Two inventors have created a little metal ellipsoid that solves a problem as old as coffee itself.
If you drink coffee—if you drink any hot beverage—you're familiar with the phenomenon: It's too hot at first and burns your tongue. Then, before you know it, it's cooled to become a tepid, tasteless brew.
Well, behold the Joulie. Invented by engineers Dave Petrillo and Dave Jackson, these little things sit in the bottom of your cup or travel mug. Each Joulie has "a special non-toxic material sealed within the polished stainless steel shell." That material melts at 140 degrees Fahrenheit. When it does, it absorbs thermal energy. And as the material solidifies again, it releases said energy. The upshot for you?

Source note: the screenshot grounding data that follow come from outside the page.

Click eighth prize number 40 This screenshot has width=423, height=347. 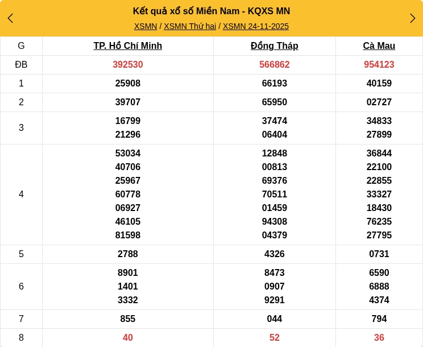pos(128,338)
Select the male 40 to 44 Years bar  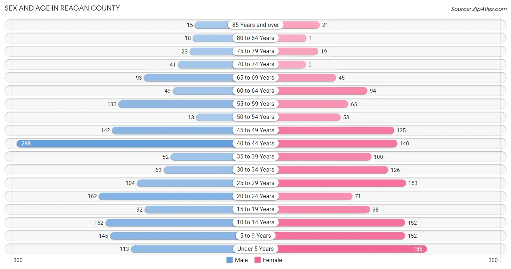[x=125, y=144]
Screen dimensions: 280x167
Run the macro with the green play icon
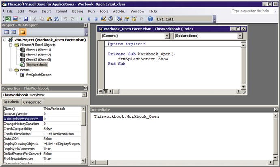[x=82, y=19]
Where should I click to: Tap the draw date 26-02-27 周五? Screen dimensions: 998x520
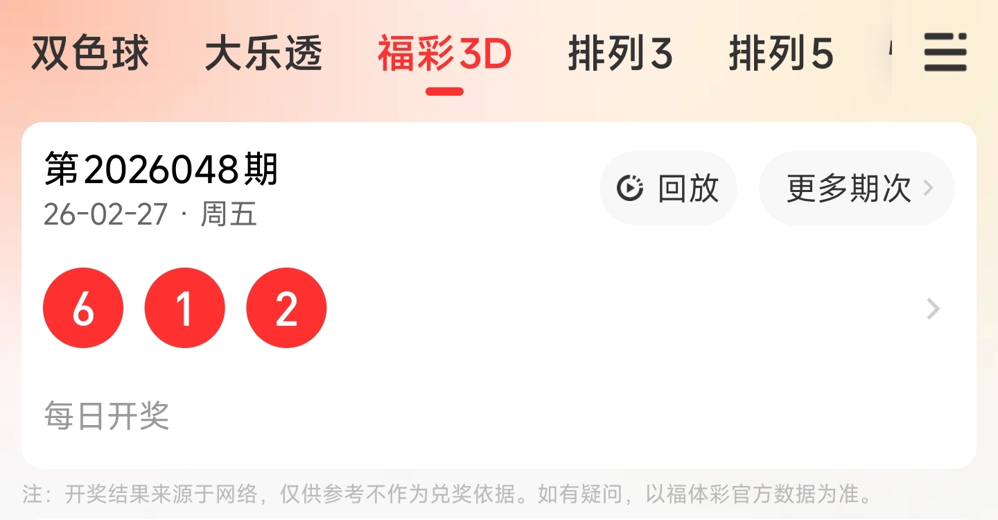150,214
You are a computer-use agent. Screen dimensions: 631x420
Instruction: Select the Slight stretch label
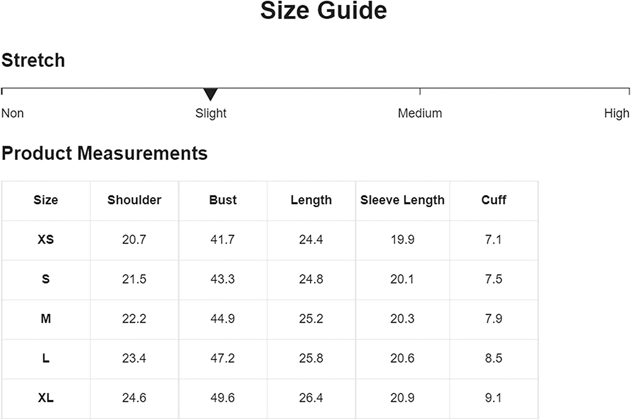click(211, 113)
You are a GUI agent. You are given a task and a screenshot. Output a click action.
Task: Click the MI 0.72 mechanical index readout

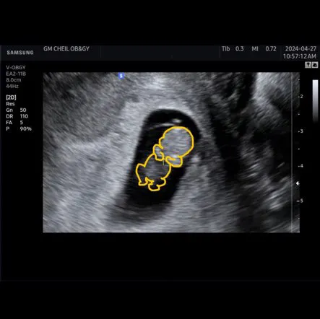(x=264, y=49)
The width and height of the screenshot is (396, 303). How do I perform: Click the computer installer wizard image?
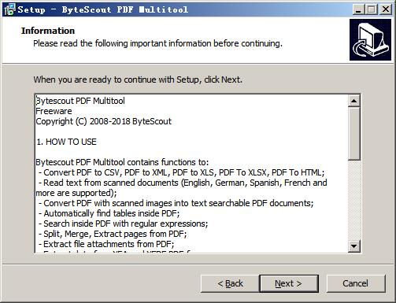370,39
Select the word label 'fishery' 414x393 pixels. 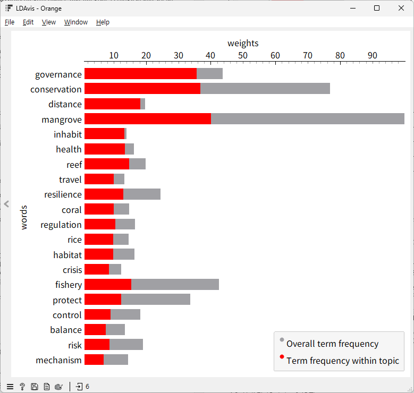pos(69,285)
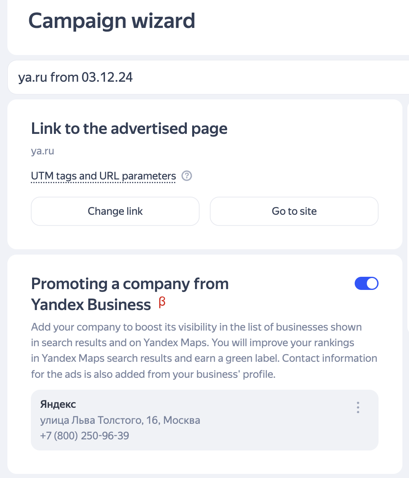Click the Campaign wizard title

click(x=112, y=21)
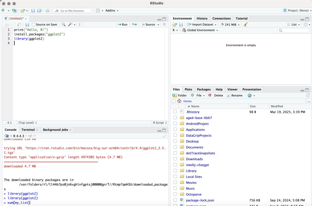This screenshot has width=312, height=206.
Task: Tick the checkbox beside the .Rhistory file
Action: pyautogui.click(x=175, y=112)
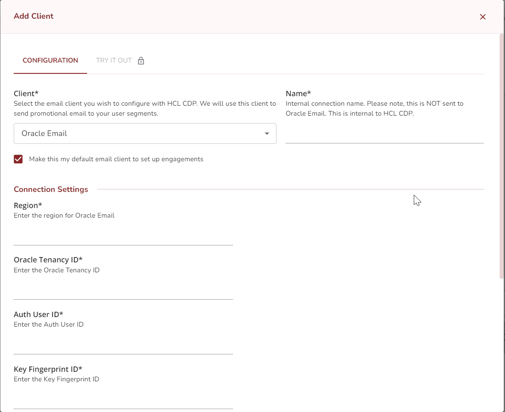
Task: Uncheck the default email client checkbox
Action: (18, 159)
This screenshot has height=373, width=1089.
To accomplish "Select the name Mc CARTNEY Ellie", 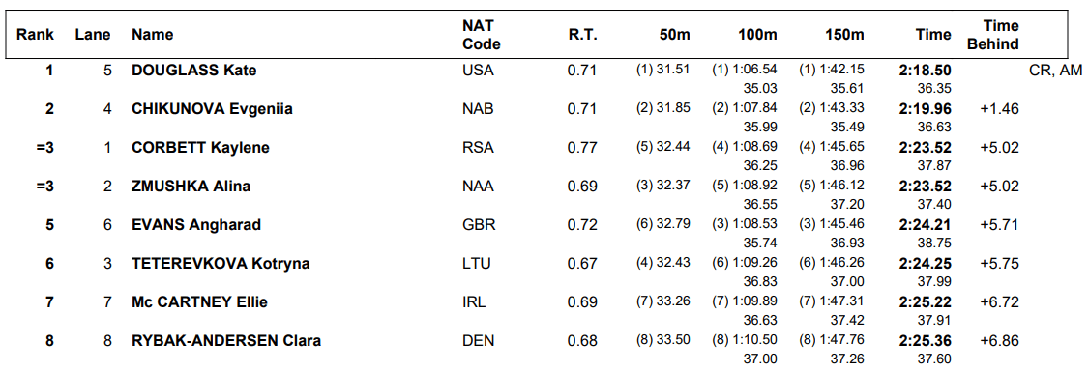I will click(x=199, y=302).
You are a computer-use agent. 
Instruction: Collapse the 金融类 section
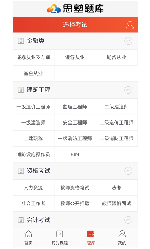click(128, 41)
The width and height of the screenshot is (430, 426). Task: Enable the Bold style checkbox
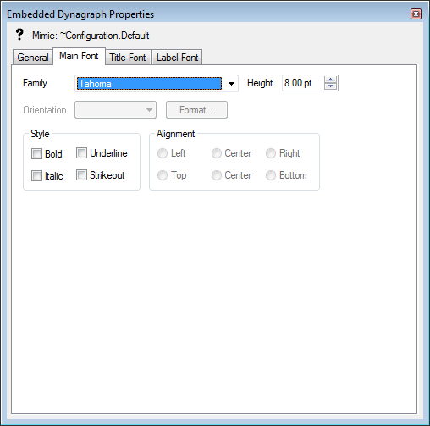coord(36,154)
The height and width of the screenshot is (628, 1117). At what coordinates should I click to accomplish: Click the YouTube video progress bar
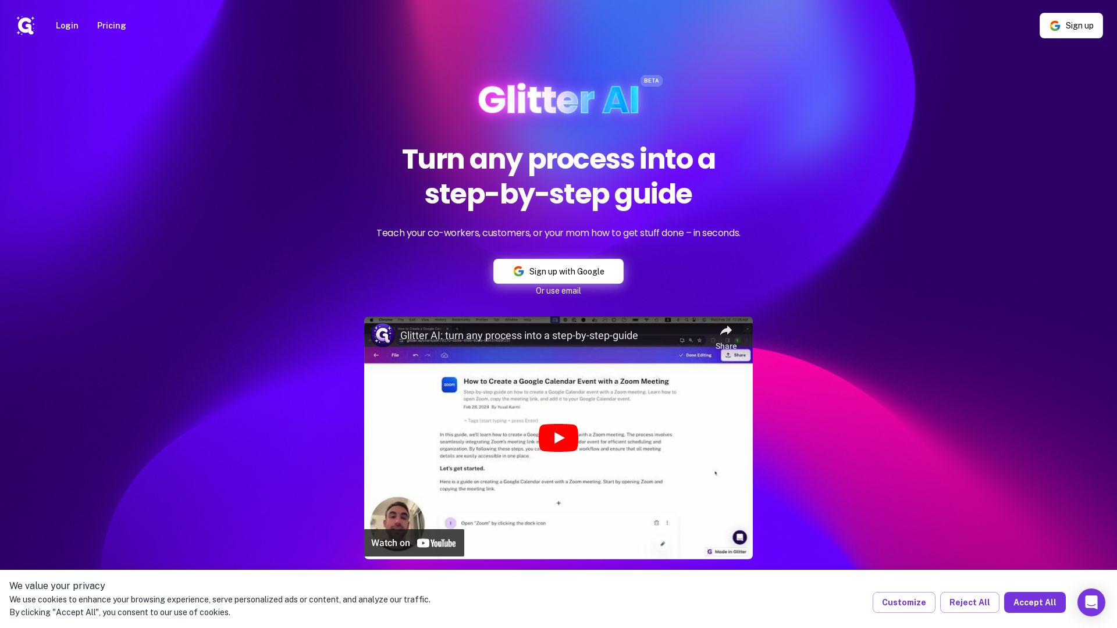558,556
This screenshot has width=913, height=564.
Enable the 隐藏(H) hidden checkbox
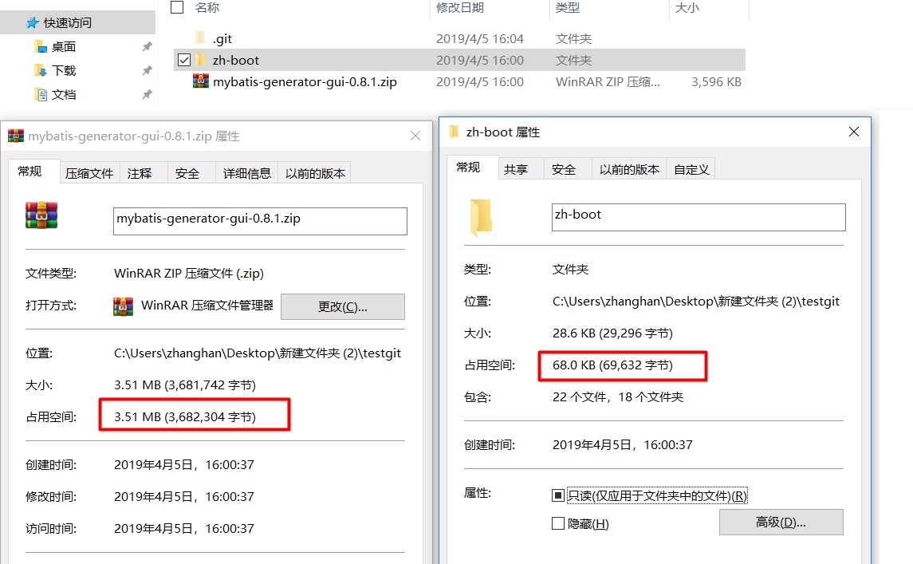pos(558,523)
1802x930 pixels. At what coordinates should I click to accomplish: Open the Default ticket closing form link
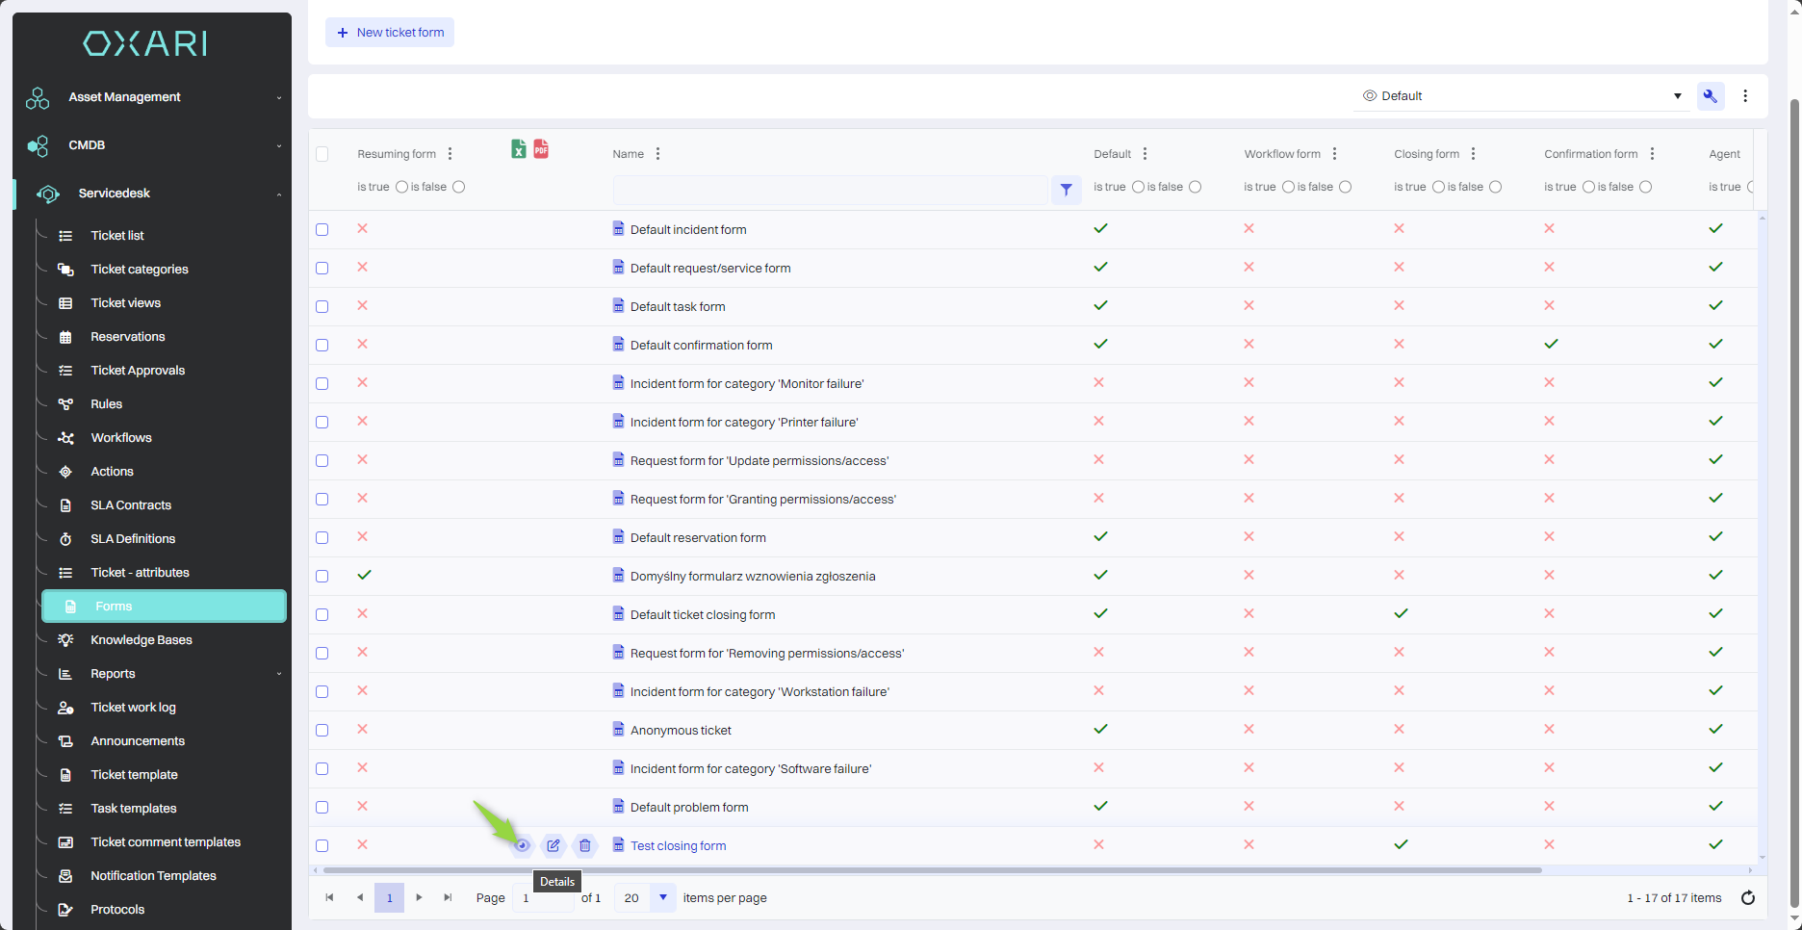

Your coffee or tea cools to a drinkable temperature much more quickly and stays warm "twice as long."
To test their idea, the two Daves made 100 Joulies by hand and tried to raise money on Kickstarter. Their initial goal was $9,500. They ended up raising more than $300,000. So the idea's a hit. They've now moved to Sherrill, New York, to start the manufacturing process. You can't buy Joulies yet, but you can get on a mailing list via their website. When they are available, they'll go for $50 for a set of five.
Congratulations on a brilliant and simple idea, Daves.